• _TASK ITEM_
Pick up the text below about hip dysplasia in newborns and continue it from its last sentence.

──────── TEXT SHOWN

There’s nothing sweeter than a fresh newborn baby. New parents are both excited and terrified for them as their baby looks around and tries to take in everything. New parents want to make sure they do everything they can to protect their babies. They stay inside during flu season, they bolt shelves to walls, and they take their babies to the doctor for check-ups. Though check-ups are considered routine, it is vital that parents expect more than routine service from their providers.
Recently, a Scottish mother urges new parents to advocate for their babies and have practitioners thoroughly check for hip dysplasia. Hip Dysplasia or Developmental Dysplasia of the Hip (DDH) is when the ball of the hip isn't placed properly in the socket joint of the pelvis, causing a hip dislocation.
The mother said her baby was not diagnosed with DDH until she was four months old, and only after she and her husband sought another opinion from a specialist. Their daughter then was put into a cast that covered both of her legs and kept them spread out in a frog-like position. The mother stated it was difficult to breastfeed and comfort her baby during that time.
DDH is best detected within the first 72 hours of birth. All pediatricians are required to perform a physical exam on a baby after birth and recommend another exam at six weeks. If undetected or untreated at those times, DDH can discourage babies from learning to walk, cause pain and/or discomfort later in life, and even require surgery.
Although doctors have been to medical school, completed residencies, and even have years of experience, if they're not looking directly for the signs of DDH, it's possible it could be overlooked. An orthopedic surgeon who helped perform a study about hip dysplasia in babies has stated, "Untreated hip dysplasia [is] 'a significant public health issue' and the current approach [has] 'failed to impact' on late diagnoses in children. The signs are easily missed. They can be subtle. Doctors, midwives, and nurses may be doing the checks and if they are not used to seeing hip dysplasia, it is hard to pick up."

────────────────
──────── DATA RECORDS

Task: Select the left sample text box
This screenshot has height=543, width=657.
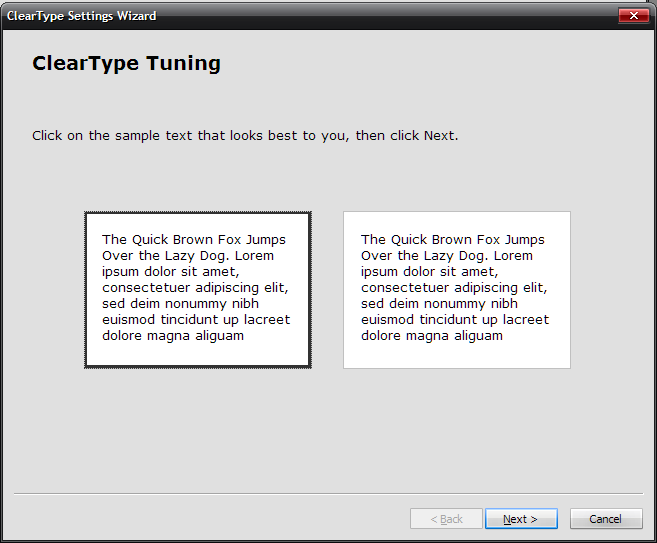Action: point(198,290)
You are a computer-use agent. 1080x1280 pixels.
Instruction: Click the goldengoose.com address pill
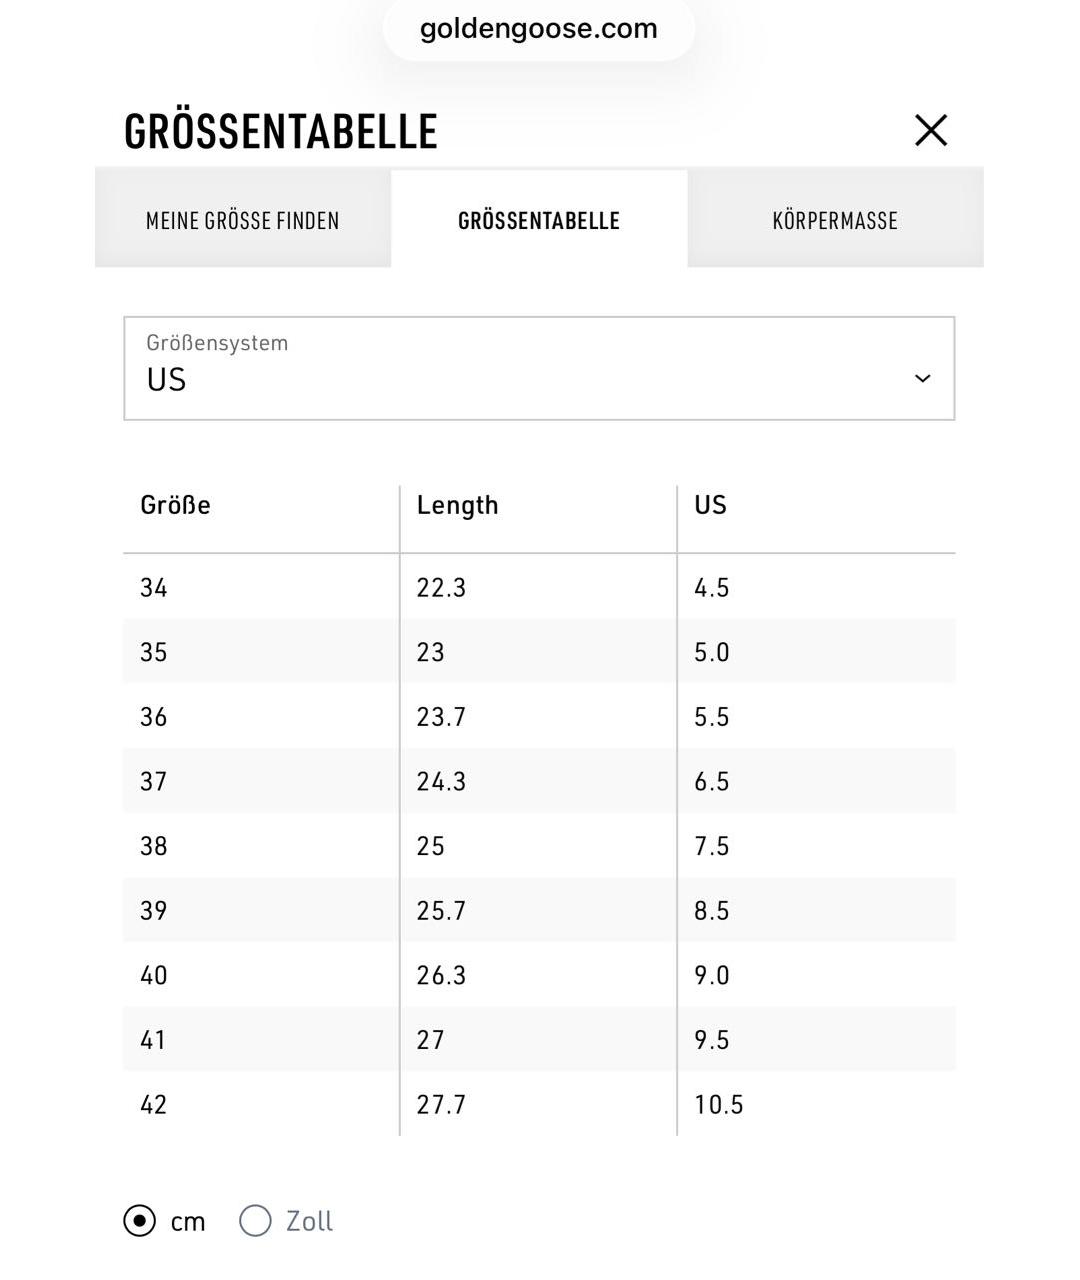[539, 28]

────────────────

• _EXERCISE RESULT_
The best way to avoid DDH is prevention and detection. Parents can help their babies by properly swaddling them and using carriers that help babies legs naturally form the “frog” position. Most babies loved to be swaddled because it mimics the womb. However, swaddling a baby too tightly can cause the legs to come out of alignment, leading to hip dysplasia. Many baby carrier manufacturers are aware of the risk of DDH, so they design their carriers to put babies in an “M” position while being worn. They also have videos online on how to safely wear your baby.
Signs of DDH that parents should look for include one leg laying off to the side facing outward; one leg appearing shorter than the other; or the space between the legs appearing to be larger than normal. In the early days of parenthood, these signs could be unseen due to exhaustion and stress. However, parents need to be their babies’ advocates. If they suspect something's wrong, they need to aggressively push for a more thorough exam or a referral to a specialist.
Parents are their babies' first line of defense in the world. Even new parents have instincts for a reason to protect their babies. It is better to be safe and seek further medical attention than to let something go untreated.